Organization of endosymbionts in insect hosts. Typically enveloped by a host membrane (green) within the cytoplasm of specialized host bacteriocyte cells, insect nutritional endosymbionts (purple) are maternally transmitted and integrated into host development by currently unknown mechanisms. Individual bacteriocyte cells house thousands to tens of thousands of symbionts. Many bacteriocyte cells aggregate to form an organ called the bacteriome. Bacteriomes are typically paired and relatively large.

Another example of host/endosymbiont metabolic collaboration comes from examination of vitamin biosynthesis pathways. Recent work in A. pisum extends evidence of host/endosymbiont metabolic collaboration to include pantothenate (vitamin B5) biosynthesis (18). Pantothenate biosynthesis requires a supply of β-alanine. Buchnera APS has lost panD (encoding E.C. 4.1.1.11) and with it, the ability to synthesize β-alanine. In contrast, A. pisum, like most insects, retains two pathways for synthesis of β-alanine. Of these two pathways, the expression of the uracil degradation pathway is up-regulated in bacteriocytes (the cells that house the endosymbionts) and the expression of the alternate pathway is down-regulated. Price and Wilson (18) propose that β-alanine biosynthesis by A. pisum in bacteriocytes serves to provision Buchnera and facilitate maintenance of a functional pantothenate biosynthesis pathway. Given the common patterns of collaboration in amino acid biosynthesis across holobionts (reviewed in refs. 9 and 17), it is notable that the endosymbionts of P. citri (8), Homalodisca vitripennis (19), P. humanus (4), and G. morsitans (12), like Buchnera APS, have lost panD and therefore the ability to synthesize β-alanine. At the same time their role in pantothenate biosynthesis is strongly supported by retention of panC, a gene encoding pantothenate synthetase (E.C. 6.3.2.1) that functions only in pantothenate biosynthesis (Fig. 2) (18). Thus, we venture that examination of the host genomes and transcriptomes of these four endosymbionts will demonstrate that pantothenate biosynthesis is indeed functional in these holobionts as a result of host/endosymbiont metabolic collaboration.

Fig. 2.

Patterns of gene retention and loss in the pantothenate biosynthesis pathway from insect obligate nutritional symbionts. Symbionts from all five hosts have lost the ability to synthesize β-alanine, whereas all retain panC, encoding pantothenate synthetase (E.C. 6.3.2.1), a gene that functions only in pantothenate biosynthesis.

***

- [Questions to answer]
1. Pull out of the passage on insect endosymbionts, word for word, the part that opens with the words "Patterns of gene" and closes with "in pantothenate biosynthesis.".
2. Answer these questions from the passage on insect endosymbionts.
(a) What color marks the host membrane in the figure on the organization of endosymbionts?
(b) Which gene has Buchnera APS lost, along with the ability to synthesize β-alanine?
(c) What enzyme does panC encode?
3. Carry on the passage on insect endosymbionts from the point after its last sentence.

- [Supplied information]
***

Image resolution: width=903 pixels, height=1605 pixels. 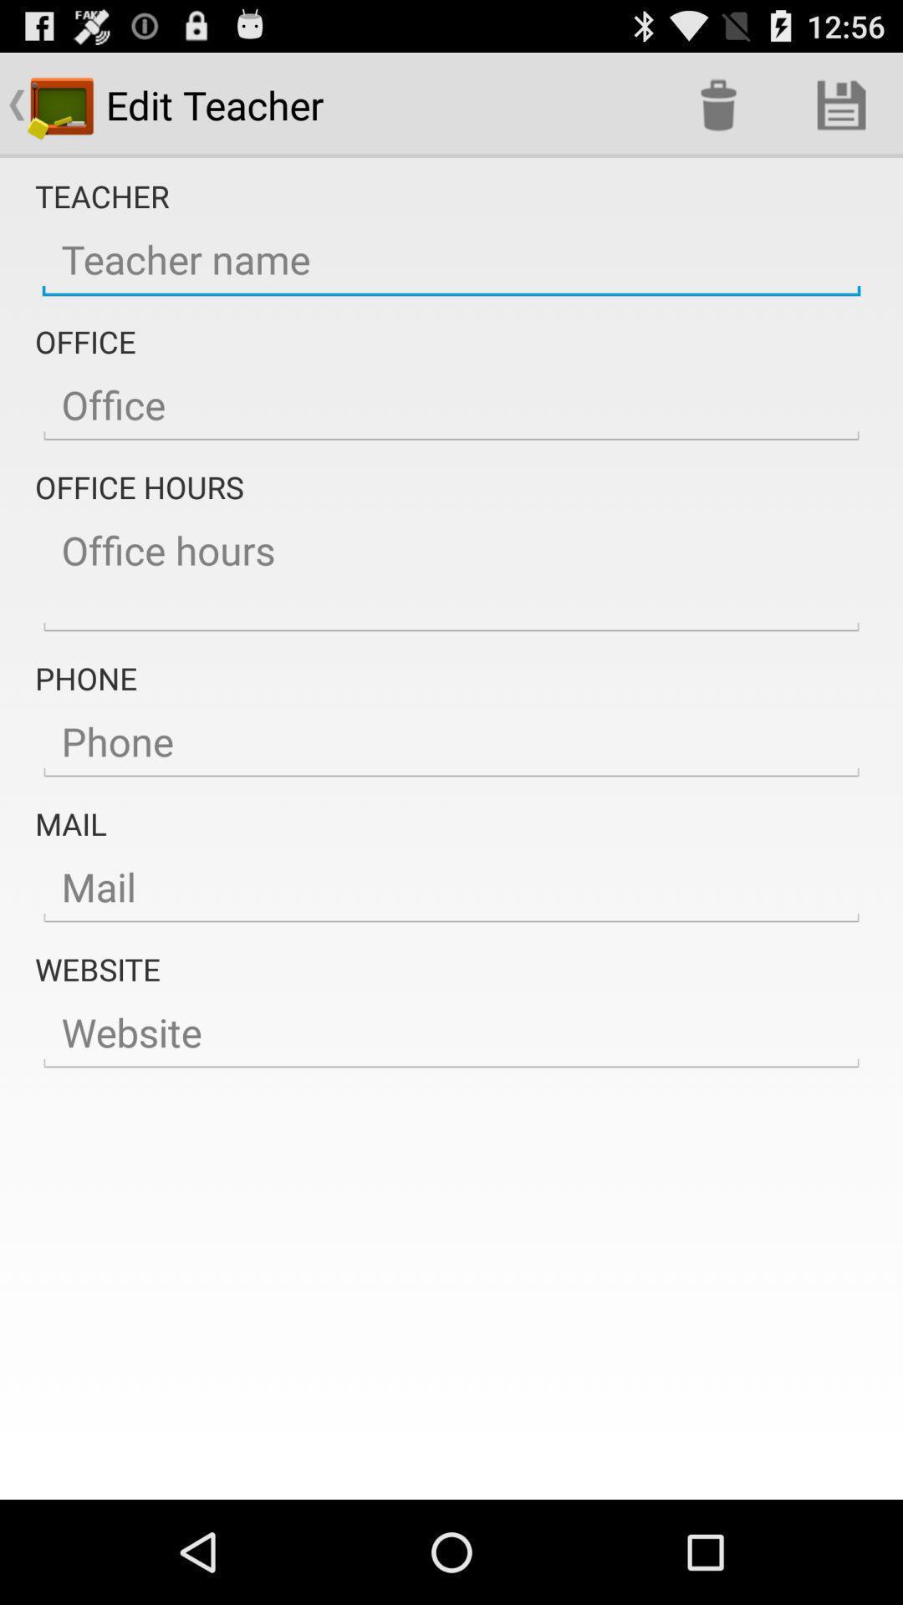 I want to click on teacher name, so click(x=451, y=259).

***

- [Results for the exercise]
1.
Patterns of gene retention and loss in the pantothenate biosynthesis pathway from insect obligate nutritional symbionts. Symbionts from all five hosts have lost the ability to synthesize β-alanine, whereas all retain panC, encoding pantothenate synthetase (E.C. 6.3.2.1), a gene that functions only in pantothenate biosynthesis.

2.
(a) Green.
(b) panD.
(c) Pantothenate synthetase (E.C. 6.3.2.1).

3.
It is clear that metabolic collaboration is a fundamental signature of host/symbiont genome coevolution. However, the extent to which patterns of metabolic collaboration in holobionts result from convergence and not shared ancestry remains to be determined. Distinguishing between traits shared by convergence and those shared by common ancestry requires character state information for a broad range of closely related taxa and unfortunately such data are not currently available. That said, on the basis of the data that are available, we venture that metabolic collaboration has evolved independently in multiple metabolic pathways in multiple insect lineages. For example, the human body louse, P. humanus and the pea aphid, A. pisum belong to different insect orders and yet both require host/endosymbiont collaboration for maintenance of functional pantothenate biosynthesis pathways. As described above, A. pisum (18) and likely P. humanus depend on host supply of β-alanine for symbiont-mediated biosynthesis of pantothenate (Fig. 2). Further, pantothenate biosynthesis probably requires additional host complementation in P. humanus for synthesis of the metabolic intermediate 2-oxoisovalerate, a metabolite synthesized in A. pisum by the endosymbiont Buchnera. Intriguingly, the difference in 2-oxoisovalerate biosynthesis in A. pisum and P. humanus likely results from selection to maintain amino acid biosynthesis pathways in Buchnera, the symbiont of plant sap-feeder A. pisum, and loss of these same pathways in Riesia, the symbiont of blood-feeder P. humanus (4). This example aside, definitive determination of what host/symbiont collaboration patterns result from convergence vs. descent unavoidably requires generation and analysis of an extensive dataset that does not yet exist, a dataset that may be some time in coming.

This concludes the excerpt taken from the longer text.